A taxpayer-funded mural in Chicago was painted over by mistake by the city last week, apparently after someone complained it was graffiti and should be removed, according to city officials.
Chicago-based artist JC Rivera’s signature bright yellow “bear champ” went up earlier this month at a Brown Line “L” stop in the Lakeview neighborhood, on Chicago’s North Side. But the mural, commissioned by the Lakeview Chamber of Commerce and paid for out of a special taxpayer fund, wasn’t long for this world: In fact, it was on display for a shorter time than it took Rivera to paint the piece.
Late last week, someone notified the city’s 311 nonemergency center and reported the mural as graffiti, triggering a request for its removal, said Marjani Williams, a spokeswoman for the city’s Department of Streets and Sanitation. The city did not detail the 311 request.
“The Chicago Department of Streets and Sanitation (DSS) removes graffiti on public and private property in response to requests from residents and to proactively support the City’s anti-crime and beautification efforts,” according to a statement from the department. “Unfortunately, a newly commissioned piece of public art in the Lakeview community was covered after it was reported as graffiti.”
“As many people who ride the Brown Line regularly can attest, the mural had quickly become a beloved part of the neighborhood and we were devastated to see it removed,” according to a statement from the Lakeview Chamber of Commerce. “Lakeview has a strong commitment to public art and we are working with the City of Chicago to resolve this issue. We’ll provide an update when we have more information on the resolution and next steps.”
Rivera told the Tribune he’s still confused about why his mural was removed. As he was painting it, he received messages on social media from people saying it looked “cool” and nearby residents offered him water as he worked.

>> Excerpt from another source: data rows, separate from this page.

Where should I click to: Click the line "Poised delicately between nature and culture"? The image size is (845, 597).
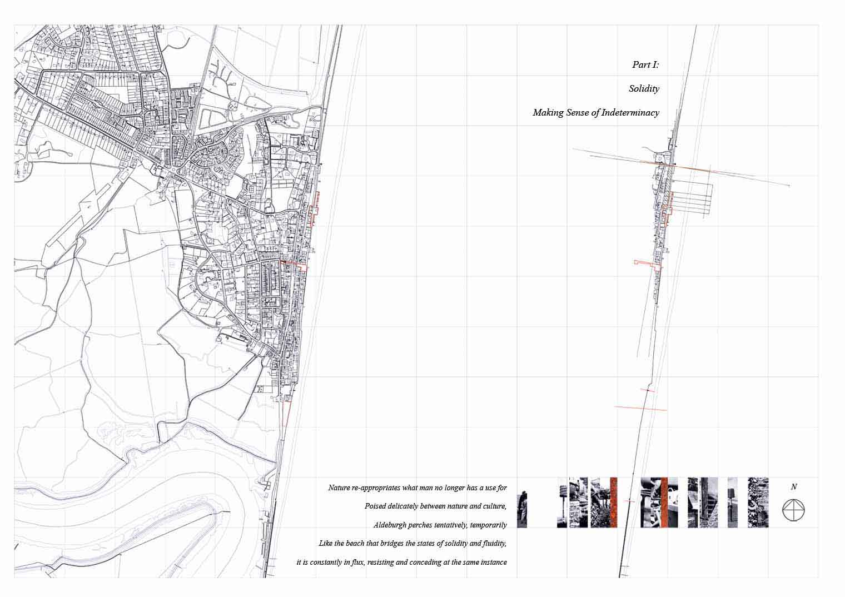(435, 506)
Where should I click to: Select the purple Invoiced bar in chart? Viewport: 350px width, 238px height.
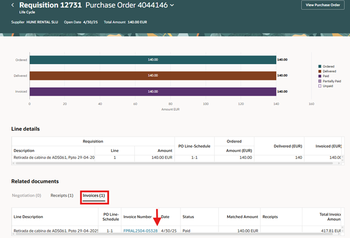tap(153, 91)
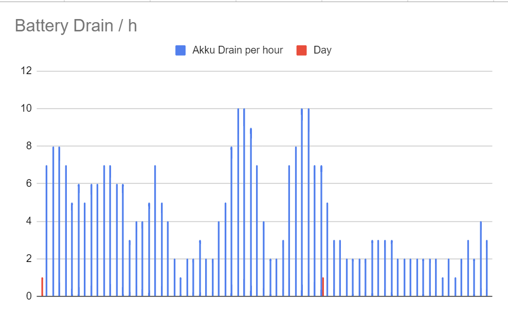This screenshot has width=508, height=315.
Task: Select the rightmost blue bar in the chart
Action: [486, 268]
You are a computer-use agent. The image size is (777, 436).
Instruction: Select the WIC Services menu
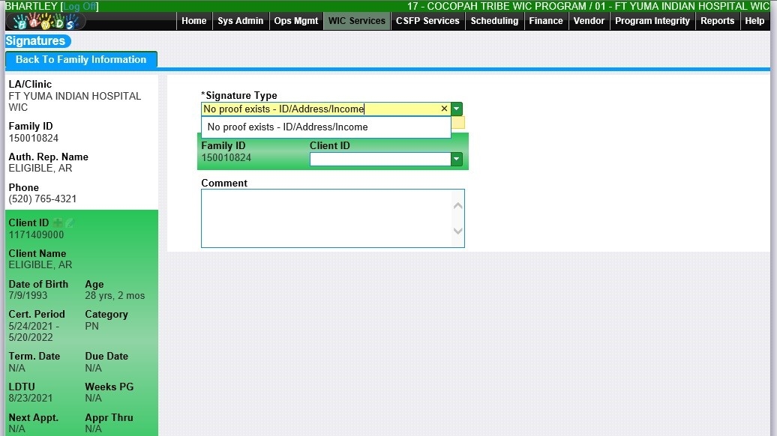coord(357,21)
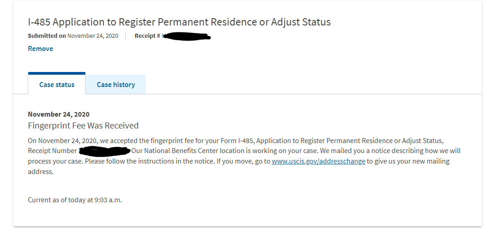The width and height of the screenshot is (496, 241).
Task: Click the 'Current as of today at 9:03 a.m.' text
Action: click(75, 200)
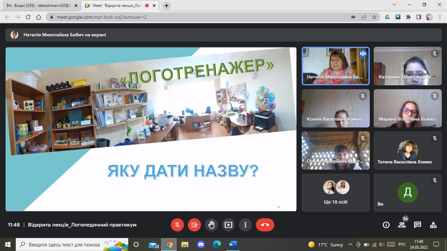Open Discord from the taskbar

click(x=201, y=244)
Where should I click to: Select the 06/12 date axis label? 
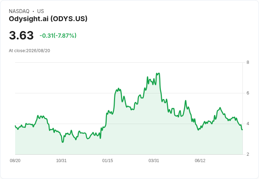pos(200,160)
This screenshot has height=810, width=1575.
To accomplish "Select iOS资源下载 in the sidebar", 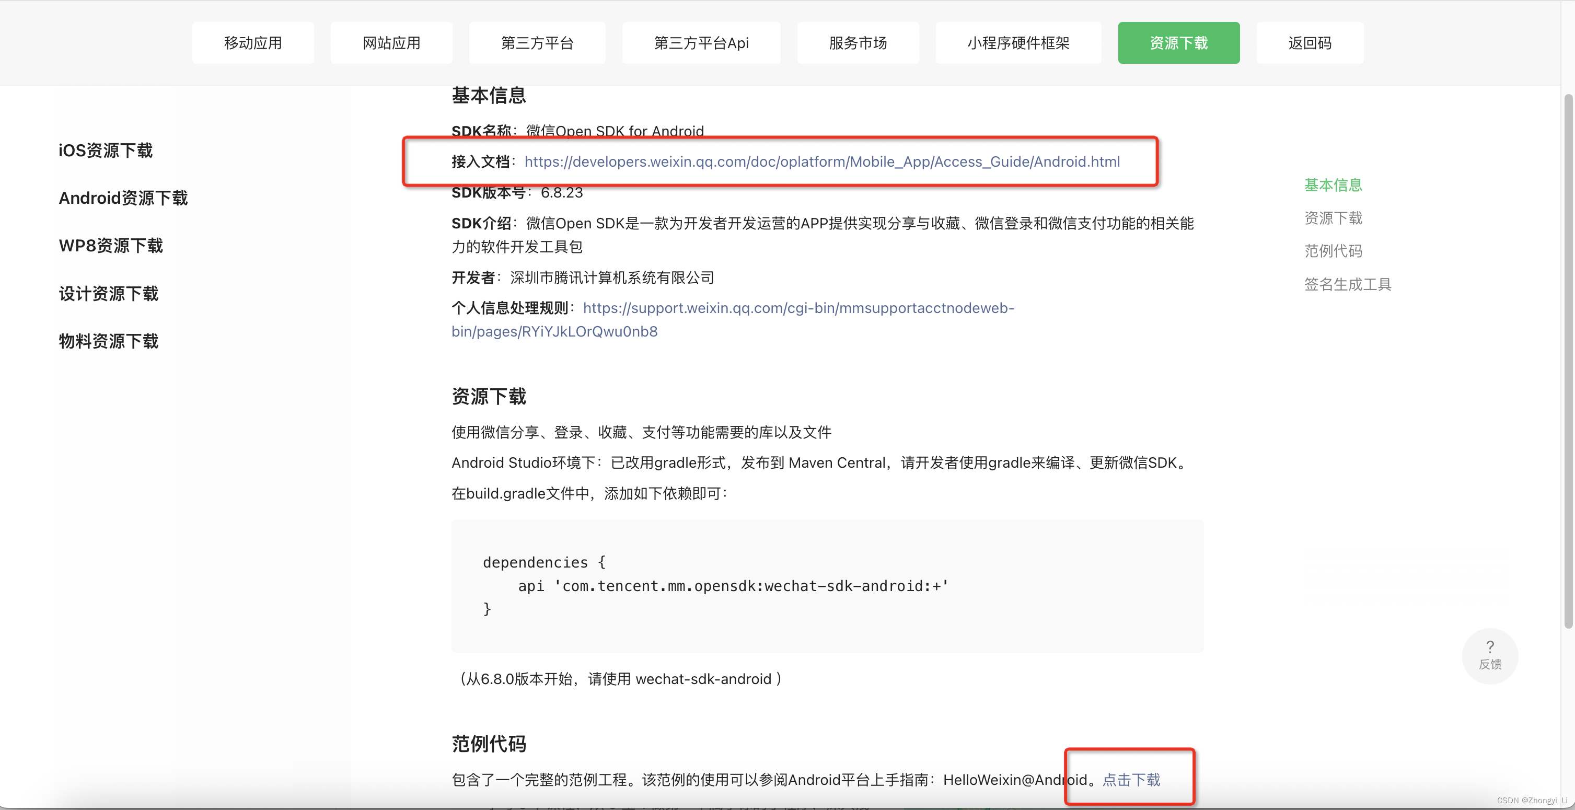I will (x=105, y=150).
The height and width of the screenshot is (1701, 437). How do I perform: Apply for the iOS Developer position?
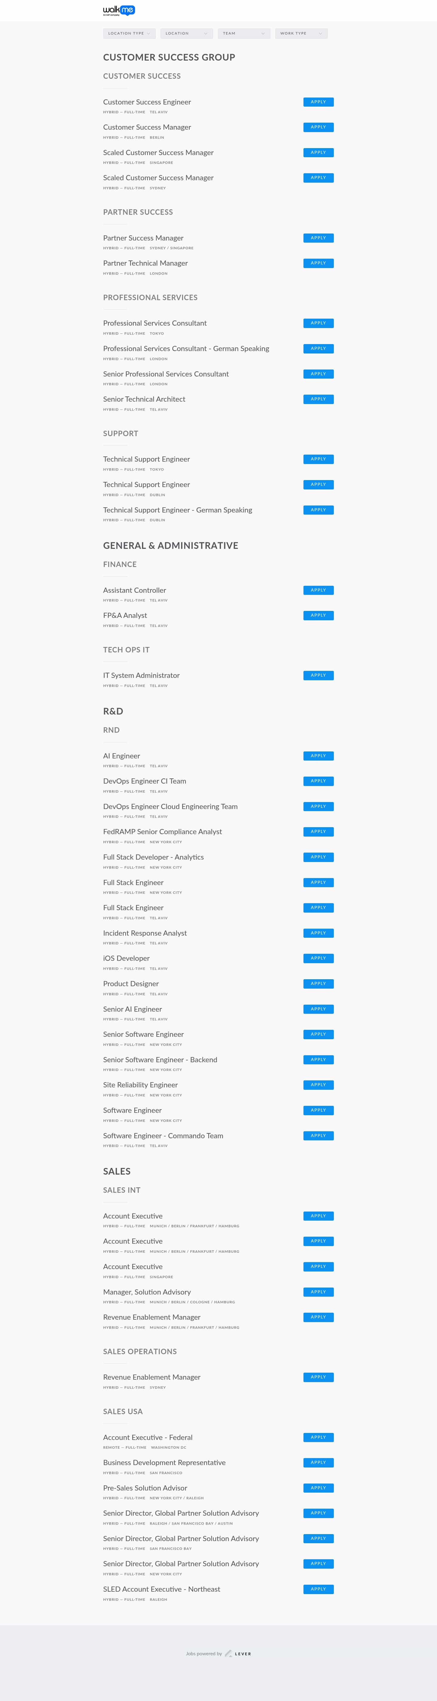(318, 958)
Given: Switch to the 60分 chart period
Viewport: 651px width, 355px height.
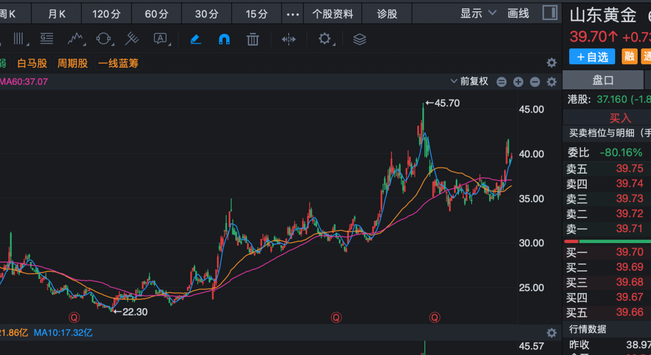Looking at the screenshot, I should [x=156, y=14].
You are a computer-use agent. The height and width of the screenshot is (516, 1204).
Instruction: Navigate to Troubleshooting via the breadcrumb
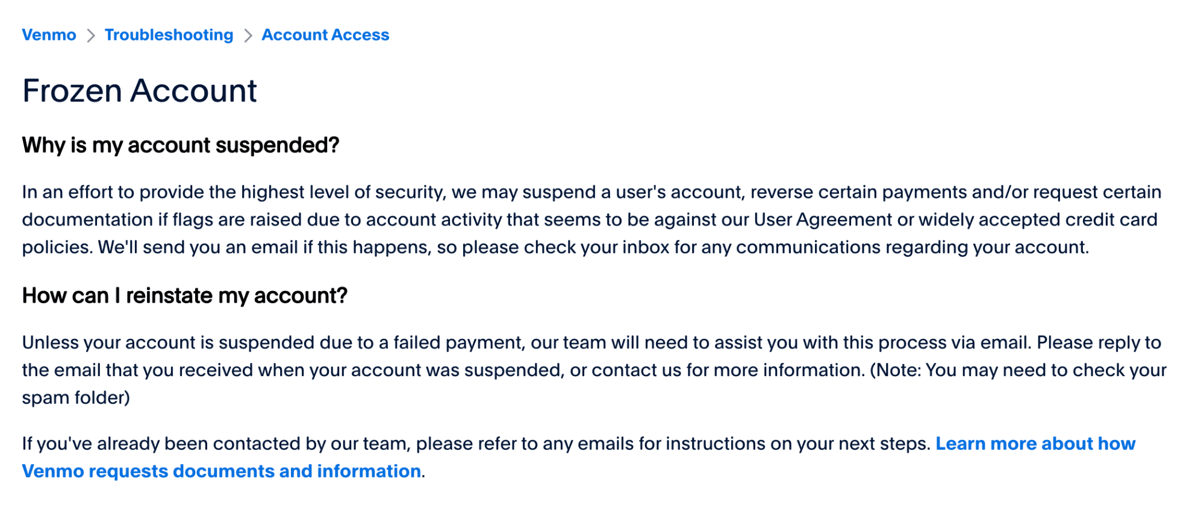pyautogui.click(x=168, y=34)
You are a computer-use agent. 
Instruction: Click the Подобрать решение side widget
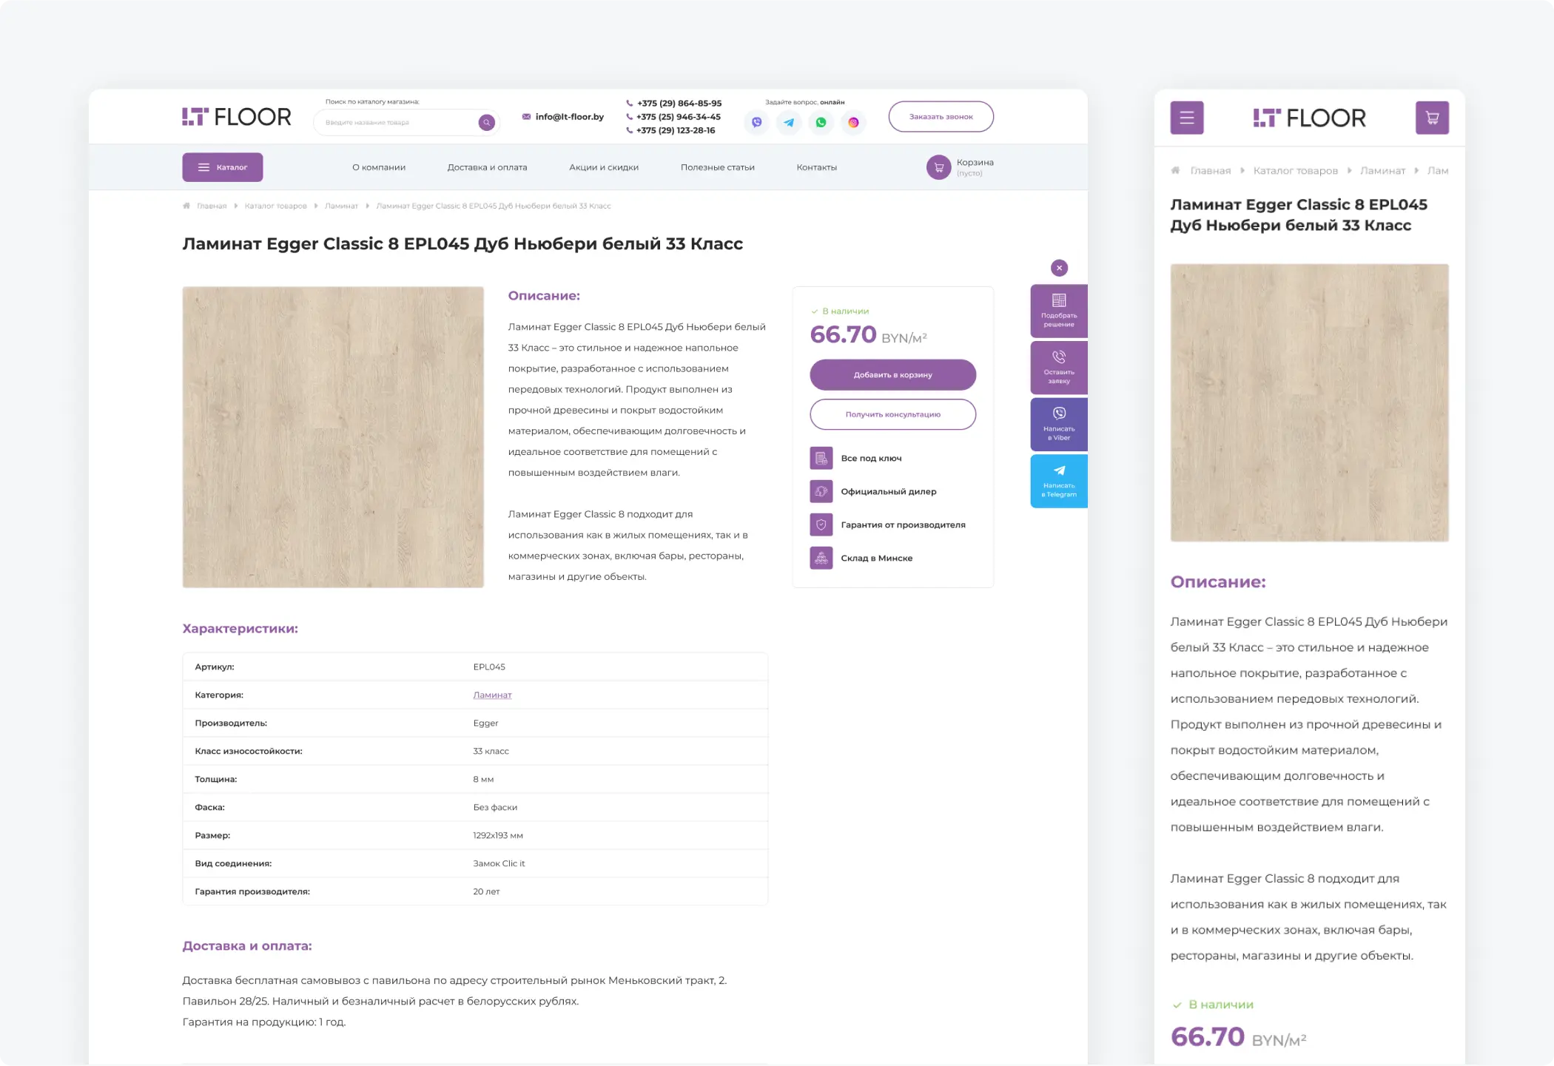(1058, 311)
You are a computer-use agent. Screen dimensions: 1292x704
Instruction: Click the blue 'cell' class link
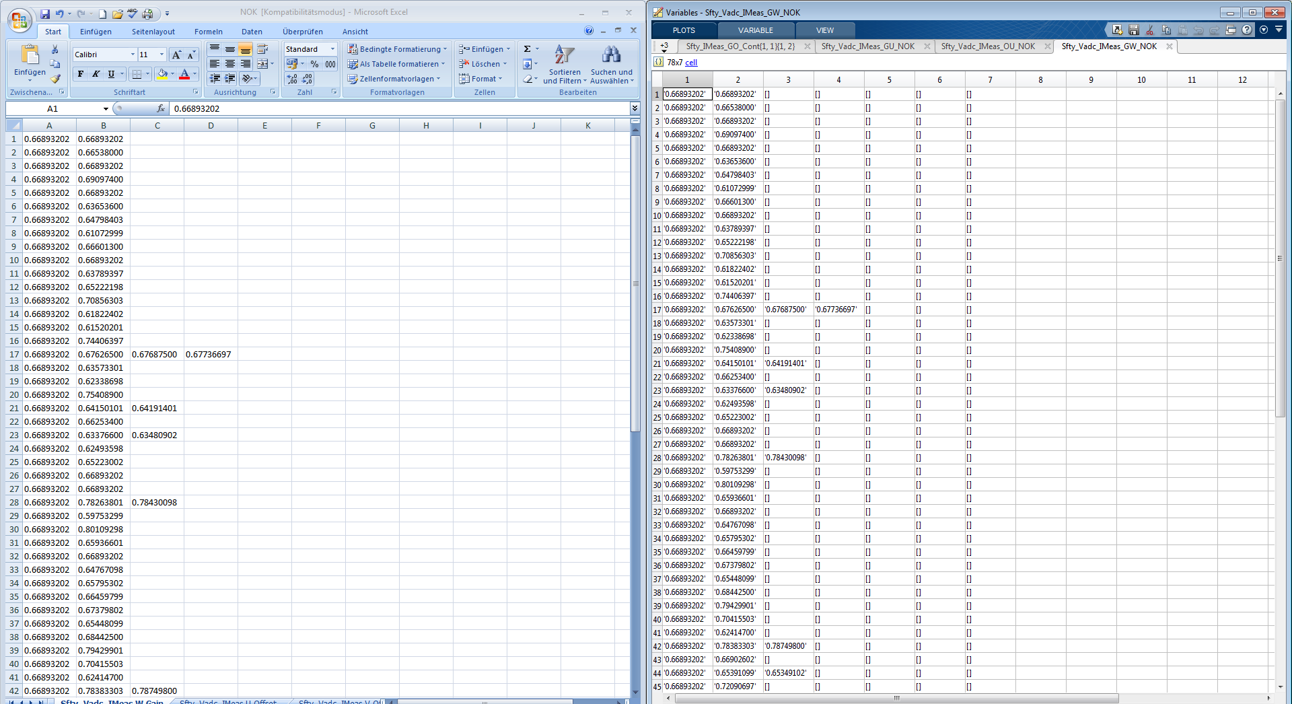coord(691,63)
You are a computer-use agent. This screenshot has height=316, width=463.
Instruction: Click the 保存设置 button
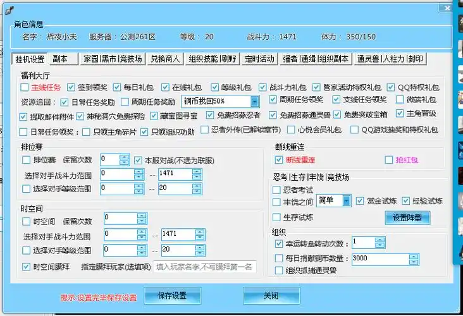click(173, 296)
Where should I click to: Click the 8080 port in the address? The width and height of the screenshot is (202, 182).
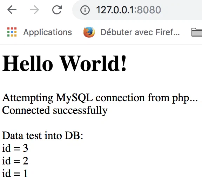coord(149,10)
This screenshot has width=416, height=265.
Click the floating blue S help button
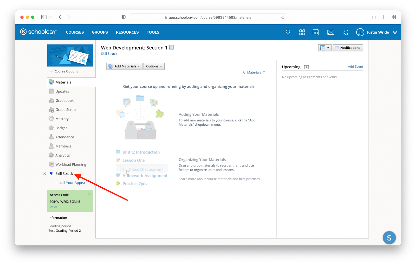(389, 238)
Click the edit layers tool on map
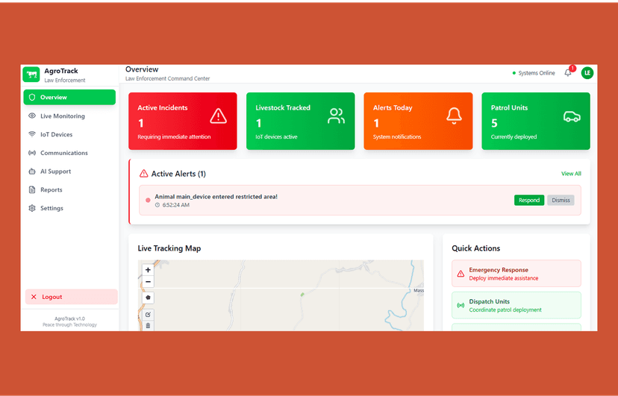This screenshot has height=396, width=618. (x=148, y=315)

“OK, this is going to fit here perfectly,” Rivera said he thought.
The local alderman, Ameya Pawar, couldn’t be reached for comment.
It’s the latest instance of Streets and Sanitation workers wiping out something considered public art. In March, the work of French street artist Blek le Rat was blasted away from the side of Cards Against Humanity’s headquarters as the city stepped up graffiti cleanup near proposed sites for Amazon’s second headquarters.
Ald. Brian Hopkins, whose 2nd Ward includes the Near North and Gold Coast neighborhoods, is proposing a city registry for such murals, something crews could check on. The proposed ordinance also calls for some type of designation on the mural to let anyone know it shouldn’t be removed, Hopkins said.
The city is instructing graffiti-removal crews to seek approval from a supervisor when responding to a request that involves public art, according to Streets and Sanitation.
The mural at the Paulina “L” stop had been commissioned by the local chamber of commerce and paid for via a special tax within a designated area for projects like these and other services.
Rivera and the Lakeview Chamber of Commerce would not say how much the mural cost. It had been commissioned as part of the chamber’s “Low-Line” project that is estimated to cost $300,000 with about $60,000 going toward art, according to the chamber of commerce.
In June, the special service area commission approved Rivera’s mural along with two others for the Paulina station, and the total budget was set at $30,000, according to the group’s meeting minutes.
The chamber’s Low-Line project aims to turn about a half-mile stretch of land under the CTA’s Brown Line train tracks from Southport Avenue to Paulina Street into a pedestrian walkway. The project also includes plazas at the Paulina station and Ashland Avenue, and improvements were also made at the Southport Brown Line station. The chamber and Friends of Lakeview have planned seven public art projects for this year as part of the Low-Line, including Rivera’s mural.
Rivera said he worked solo and finished the “Morning Flow” mural in about three weeks, sometimes putting in eight to nine hours daily on it. The mural depicted the bright yellow “bear champ” among clouds of orange, brown and white. The look and flow of the bears were meant to make a commuter’s day “chill,” Rivera said. He’s used the character for about 10 years, which is meant to represent someone overcoming everyday struggles, Rivera said.
On Wednesday, the bright colors that had adorned Rivera’s mural at the CTA stop were covered by brown paint, and graffiti had been scrawled in the area.
“I’m a working artist,” said Rivera, who has painted as many as 30 murals of his “bear champ” character around the city. “This is what I do for a living. I give a lot to the community, I live in Chicago. So I would like people to know that. I wasn’t doing anything bad. I’m trying to inspire people and let people know that, hey, if you want to be an artist, you can make it.”
Rivera has been down this road before. He said another mural that had been commissioned by a private owner in Lincoln Park was later power-washed off a wall after a neighbor complained about it.
“If you don’t think you understand it, it doesn’t mean it was bad,” Rivera said about street art. “We all have an interpretation of what is art.”